One of the important issues in digital learning environments is visualization of the patterns in a way that learners or instructors can understand it (Duval, 2011). Patterns which are related to the learning experiences of learners in digital learning environments are presented via dashboards. A dashboard is a learning analytics application that used to support learning processes of learners by providing information about learning experiences (Yoo et al., 2015). Most of the studies about dashboards aim to (i) support awareness and reflection, (ii) self-regulation, and (iii) monitoring (Jivet et al., 2017). Expectations of learners from dashboard system which are based on learning analytics include (a) support planning and organization, (b) adaptive recommendation, (c) individual analysis of learning process, and (d) providing self-assessment opportunity (Schumacher & Ifenthaler, 2018).
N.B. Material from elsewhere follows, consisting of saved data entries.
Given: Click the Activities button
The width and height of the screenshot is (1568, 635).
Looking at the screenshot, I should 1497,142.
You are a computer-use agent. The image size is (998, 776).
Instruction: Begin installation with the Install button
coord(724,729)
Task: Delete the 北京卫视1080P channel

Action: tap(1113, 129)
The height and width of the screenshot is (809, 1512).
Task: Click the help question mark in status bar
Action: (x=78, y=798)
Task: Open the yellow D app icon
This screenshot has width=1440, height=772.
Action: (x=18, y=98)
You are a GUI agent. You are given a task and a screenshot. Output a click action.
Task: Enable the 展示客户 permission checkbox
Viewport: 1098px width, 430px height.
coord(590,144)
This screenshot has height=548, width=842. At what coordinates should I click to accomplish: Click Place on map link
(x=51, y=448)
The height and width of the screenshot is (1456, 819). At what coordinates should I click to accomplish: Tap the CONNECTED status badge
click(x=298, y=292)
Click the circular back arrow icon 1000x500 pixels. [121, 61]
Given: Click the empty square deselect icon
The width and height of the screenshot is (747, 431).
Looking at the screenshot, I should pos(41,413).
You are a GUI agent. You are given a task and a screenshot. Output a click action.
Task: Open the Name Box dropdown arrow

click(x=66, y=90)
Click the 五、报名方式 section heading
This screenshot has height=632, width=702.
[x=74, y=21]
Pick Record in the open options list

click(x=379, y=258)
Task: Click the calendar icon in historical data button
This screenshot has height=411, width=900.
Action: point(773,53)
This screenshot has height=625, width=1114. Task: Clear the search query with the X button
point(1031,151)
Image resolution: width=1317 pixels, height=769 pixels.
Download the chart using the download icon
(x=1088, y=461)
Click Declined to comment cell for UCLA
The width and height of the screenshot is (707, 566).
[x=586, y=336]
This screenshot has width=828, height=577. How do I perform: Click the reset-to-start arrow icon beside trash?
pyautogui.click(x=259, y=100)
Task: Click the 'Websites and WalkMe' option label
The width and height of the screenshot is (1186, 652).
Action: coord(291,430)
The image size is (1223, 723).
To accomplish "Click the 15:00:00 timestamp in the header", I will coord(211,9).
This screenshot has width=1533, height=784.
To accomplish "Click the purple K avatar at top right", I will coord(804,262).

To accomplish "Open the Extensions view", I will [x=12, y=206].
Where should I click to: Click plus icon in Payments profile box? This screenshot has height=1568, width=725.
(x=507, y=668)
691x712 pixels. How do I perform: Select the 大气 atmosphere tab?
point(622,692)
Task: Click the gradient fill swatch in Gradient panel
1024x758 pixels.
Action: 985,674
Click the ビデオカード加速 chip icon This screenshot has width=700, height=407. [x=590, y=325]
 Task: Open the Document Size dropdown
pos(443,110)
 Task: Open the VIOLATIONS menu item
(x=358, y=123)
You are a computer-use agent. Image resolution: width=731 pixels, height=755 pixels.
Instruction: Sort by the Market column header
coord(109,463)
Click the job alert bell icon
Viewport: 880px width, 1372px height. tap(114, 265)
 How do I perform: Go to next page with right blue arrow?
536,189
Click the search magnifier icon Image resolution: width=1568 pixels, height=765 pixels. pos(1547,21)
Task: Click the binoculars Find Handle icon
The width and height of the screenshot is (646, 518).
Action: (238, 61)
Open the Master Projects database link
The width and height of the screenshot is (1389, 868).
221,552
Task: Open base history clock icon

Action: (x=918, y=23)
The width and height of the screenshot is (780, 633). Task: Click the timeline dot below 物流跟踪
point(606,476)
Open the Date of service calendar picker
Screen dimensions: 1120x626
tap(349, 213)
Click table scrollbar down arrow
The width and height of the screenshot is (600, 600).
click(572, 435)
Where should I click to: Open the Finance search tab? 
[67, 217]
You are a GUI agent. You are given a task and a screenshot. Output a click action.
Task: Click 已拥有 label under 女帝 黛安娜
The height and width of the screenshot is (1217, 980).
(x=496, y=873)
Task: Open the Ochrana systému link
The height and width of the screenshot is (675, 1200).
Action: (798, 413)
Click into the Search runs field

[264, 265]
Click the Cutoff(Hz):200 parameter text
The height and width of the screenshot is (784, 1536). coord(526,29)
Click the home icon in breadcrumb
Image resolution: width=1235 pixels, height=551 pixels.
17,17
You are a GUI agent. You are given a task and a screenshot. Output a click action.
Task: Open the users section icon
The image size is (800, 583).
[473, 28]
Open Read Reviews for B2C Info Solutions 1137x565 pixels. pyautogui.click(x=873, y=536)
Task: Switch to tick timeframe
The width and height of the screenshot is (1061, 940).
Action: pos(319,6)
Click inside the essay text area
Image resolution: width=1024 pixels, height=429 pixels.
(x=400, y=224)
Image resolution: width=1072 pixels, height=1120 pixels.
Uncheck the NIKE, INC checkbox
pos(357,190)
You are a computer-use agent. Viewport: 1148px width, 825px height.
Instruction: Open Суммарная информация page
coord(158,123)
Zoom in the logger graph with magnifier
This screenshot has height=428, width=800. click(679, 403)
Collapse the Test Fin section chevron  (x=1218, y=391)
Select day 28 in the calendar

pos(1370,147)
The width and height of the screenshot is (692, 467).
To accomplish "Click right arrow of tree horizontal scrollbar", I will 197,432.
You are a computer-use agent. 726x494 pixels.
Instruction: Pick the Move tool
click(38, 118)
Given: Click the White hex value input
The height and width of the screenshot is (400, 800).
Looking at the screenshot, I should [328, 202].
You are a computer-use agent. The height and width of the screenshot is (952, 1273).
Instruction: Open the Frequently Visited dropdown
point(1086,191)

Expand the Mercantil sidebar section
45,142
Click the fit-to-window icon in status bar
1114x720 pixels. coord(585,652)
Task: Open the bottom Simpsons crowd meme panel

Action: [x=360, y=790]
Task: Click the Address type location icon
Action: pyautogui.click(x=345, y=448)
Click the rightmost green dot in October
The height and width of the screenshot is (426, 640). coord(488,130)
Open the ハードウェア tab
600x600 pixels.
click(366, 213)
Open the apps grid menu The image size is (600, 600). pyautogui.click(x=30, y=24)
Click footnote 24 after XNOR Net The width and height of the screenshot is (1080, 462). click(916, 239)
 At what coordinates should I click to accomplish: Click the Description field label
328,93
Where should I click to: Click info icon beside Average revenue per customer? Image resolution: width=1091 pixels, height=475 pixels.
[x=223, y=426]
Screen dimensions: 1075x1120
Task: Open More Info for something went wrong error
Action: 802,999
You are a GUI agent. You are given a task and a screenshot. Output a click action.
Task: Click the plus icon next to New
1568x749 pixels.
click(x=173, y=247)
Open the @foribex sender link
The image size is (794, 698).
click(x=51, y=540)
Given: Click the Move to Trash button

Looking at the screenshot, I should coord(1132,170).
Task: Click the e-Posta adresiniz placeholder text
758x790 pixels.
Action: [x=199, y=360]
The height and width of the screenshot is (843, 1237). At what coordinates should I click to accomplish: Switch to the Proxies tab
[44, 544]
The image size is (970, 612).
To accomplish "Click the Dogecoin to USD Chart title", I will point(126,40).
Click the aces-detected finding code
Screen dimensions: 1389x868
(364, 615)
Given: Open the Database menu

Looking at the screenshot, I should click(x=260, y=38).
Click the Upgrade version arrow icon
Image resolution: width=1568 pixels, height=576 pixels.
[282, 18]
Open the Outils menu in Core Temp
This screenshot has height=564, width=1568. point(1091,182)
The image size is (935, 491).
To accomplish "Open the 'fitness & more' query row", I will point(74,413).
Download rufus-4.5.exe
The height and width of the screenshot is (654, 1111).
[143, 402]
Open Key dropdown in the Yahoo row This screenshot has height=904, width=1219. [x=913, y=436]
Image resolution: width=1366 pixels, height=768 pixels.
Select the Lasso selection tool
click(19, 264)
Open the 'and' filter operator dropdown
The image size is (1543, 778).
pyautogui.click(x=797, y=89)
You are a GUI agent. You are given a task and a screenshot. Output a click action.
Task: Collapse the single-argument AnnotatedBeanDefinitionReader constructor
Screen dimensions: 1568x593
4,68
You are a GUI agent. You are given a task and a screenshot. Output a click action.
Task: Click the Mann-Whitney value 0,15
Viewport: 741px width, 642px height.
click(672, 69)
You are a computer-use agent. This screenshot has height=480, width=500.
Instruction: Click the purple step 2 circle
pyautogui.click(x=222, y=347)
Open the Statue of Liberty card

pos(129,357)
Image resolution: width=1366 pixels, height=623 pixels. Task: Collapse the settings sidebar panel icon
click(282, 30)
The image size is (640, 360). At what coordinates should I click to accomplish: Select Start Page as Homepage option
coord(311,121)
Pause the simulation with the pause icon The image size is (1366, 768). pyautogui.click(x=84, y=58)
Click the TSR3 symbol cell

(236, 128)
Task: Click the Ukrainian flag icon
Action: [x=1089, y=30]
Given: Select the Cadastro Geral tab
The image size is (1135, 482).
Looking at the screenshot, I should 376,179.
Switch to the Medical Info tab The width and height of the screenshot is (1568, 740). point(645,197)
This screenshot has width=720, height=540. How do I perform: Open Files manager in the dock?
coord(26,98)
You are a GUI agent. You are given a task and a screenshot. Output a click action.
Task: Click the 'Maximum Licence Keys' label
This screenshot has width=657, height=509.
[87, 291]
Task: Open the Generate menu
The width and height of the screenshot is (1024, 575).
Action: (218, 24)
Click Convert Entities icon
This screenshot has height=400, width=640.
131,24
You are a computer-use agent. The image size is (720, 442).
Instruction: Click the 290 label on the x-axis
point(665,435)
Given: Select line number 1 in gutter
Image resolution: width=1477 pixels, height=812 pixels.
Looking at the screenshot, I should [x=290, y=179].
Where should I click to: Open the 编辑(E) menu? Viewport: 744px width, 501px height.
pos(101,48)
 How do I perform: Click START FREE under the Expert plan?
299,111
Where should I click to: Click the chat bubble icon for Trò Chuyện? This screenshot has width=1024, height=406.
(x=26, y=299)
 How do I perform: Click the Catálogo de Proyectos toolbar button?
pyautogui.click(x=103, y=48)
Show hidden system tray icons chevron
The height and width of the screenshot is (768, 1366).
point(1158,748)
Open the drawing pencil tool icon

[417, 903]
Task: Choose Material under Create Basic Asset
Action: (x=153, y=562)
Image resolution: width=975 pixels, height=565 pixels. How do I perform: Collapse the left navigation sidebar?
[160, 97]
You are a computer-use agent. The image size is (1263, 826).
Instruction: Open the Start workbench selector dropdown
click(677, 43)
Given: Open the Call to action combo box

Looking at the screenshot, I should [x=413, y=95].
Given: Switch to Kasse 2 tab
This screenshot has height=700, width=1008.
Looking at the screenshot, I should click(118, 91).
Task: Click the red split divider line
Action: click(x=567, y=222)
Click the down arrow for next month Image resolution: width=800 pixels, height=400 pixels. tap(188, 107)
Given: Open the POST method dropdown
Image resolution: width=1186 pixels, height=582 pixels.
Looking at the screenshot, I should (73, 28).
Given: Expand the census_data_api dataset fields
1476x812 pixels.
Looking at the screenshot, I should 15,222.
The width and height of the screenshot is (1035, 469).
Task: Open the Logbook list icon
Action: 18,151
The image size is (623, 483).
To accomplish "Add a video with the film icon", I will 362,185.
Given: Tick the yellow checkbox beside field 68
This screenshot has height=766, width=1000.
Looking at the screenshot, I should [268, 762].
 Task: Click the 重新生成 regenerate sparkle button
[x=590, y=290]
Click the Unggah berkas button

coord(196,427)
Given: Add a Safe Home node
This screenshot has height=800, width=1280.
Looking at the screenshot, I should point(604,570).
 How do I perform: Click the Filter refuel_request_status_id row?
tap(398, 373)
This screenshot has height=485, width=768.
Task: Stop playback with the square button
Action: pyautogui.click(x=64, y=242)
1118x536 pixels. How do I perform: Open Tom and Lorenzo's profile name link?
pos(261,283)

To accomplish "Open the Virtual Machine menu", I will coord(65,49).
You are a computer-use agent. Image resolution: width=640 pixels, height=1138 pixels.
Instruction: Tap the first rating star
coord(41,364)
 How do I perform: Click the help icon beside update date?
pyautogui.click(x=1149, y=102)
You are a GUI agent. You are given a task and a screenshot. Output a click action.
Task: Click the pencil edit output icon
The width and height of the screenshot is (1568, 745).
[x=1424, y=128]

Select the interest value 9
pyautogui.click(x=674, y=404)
On the other hand, many studies have been mentioned that there are deficiencies in the field of visualization and dashboard (Bodily et al., 2018; Sarikaya et al., 2018; Sedrakyan et al., 2019). Within the scope of this chapter, (a) detailed information about visualization and dashboard is given, (b) researches in the field of literature in the context of visualization and dashboards are examined, (c) design principles are introduced, and (d) visualization and dashboard existing challenge and its future directions are discussed.
2 Background
2.1 Visualization
Looking into the history of visualization, it is possible to see that it is expressed as “information visualization.” “Information visualization is the use of computer-supported interactive visual representations of abstract data to amplify cognition” (Card, Mackinley, & Shneiderman). The aim of information visualization helps to discover relations among data via visuals (Herman et al., 2000). In other words, information visualization aims to present unstructured information in databases/data warehouses with various visual techniques in a way that individuals can understand. Nowadays ICT can facilitate visualization but the activity that happens in the mind (Mazza, 2010). The important factors of visualization effectiveness are data, task, internal representation, and cognitive ability (working memory capacity, domain knowledge, etc.) (Zhu, 2007). As can be seen, visualization is related to many fields. Many principles should be taken into consideration when selecting and presenting visualization techniques. Visualization should be familiar and interesting to the learner in order to help learners to understand and interpret data (Kuosa et al., 2016). Within the scope of this research, visualization is discussed in the context of digital learning environments. Having a visual overview about the learner’s learning experience can be useful for instructor and learners (Duval, 2011). Visualization helps to promote not only problem-solving but also reflection (Rieber, 1995). In addition, learners’ awareness of the learning process increases through visualization (Khan & Pardo, 2016). It is easy to use visualizations in digital learning environments for students who have knowledge of visualization techniques (Sedrakyan et al., 2017). The use of these visualization techniques in digital learning environments has become widespread especially with learning analytics. Learning analytics use algorithmic analysis or information visualization in order to increase self-awareness and reflection based on tracking learning activities (Duval et al., 2012). Information of learners’ learning experiences and learning performances in digital learning environments are presented to stakeholders via dashboards.
2.2 Dashboard
Dashboard is a rich computer interface with reports, visual indicators, and warning mechanisms that gather information dynamically in the field of business (Malik, 2005). Technologically, dashboards are multilayered applications built on business intelligence and data integration infrastructure (Lempinen, 2012). In this section, it is handled as the learning analytics application for the learning experiences of learners in digital learning environments. Dashboards that used in digital learning environments are structured based on three research areas as information visualization, learning analytics, and educational data mining (Schwendimann et al., 2016). Latent learning patterns of learners in e-learning environments can be discovered with educational data mining algorithms, and these patterns are presented to learners using visualization techniques and dashboards through learning analytics. In this way, e-learning environments can be improved and made more effective. Dashboard presents visual representation of the learner’s or course’s current and historical status for flexible decision-making in learning environments (Few, 2006). Thus, dashboard research aims to identify which data is meaningful to different stakeholders in education and how the data can be presented to support meaningful processes (Schwendimann et al., 2016).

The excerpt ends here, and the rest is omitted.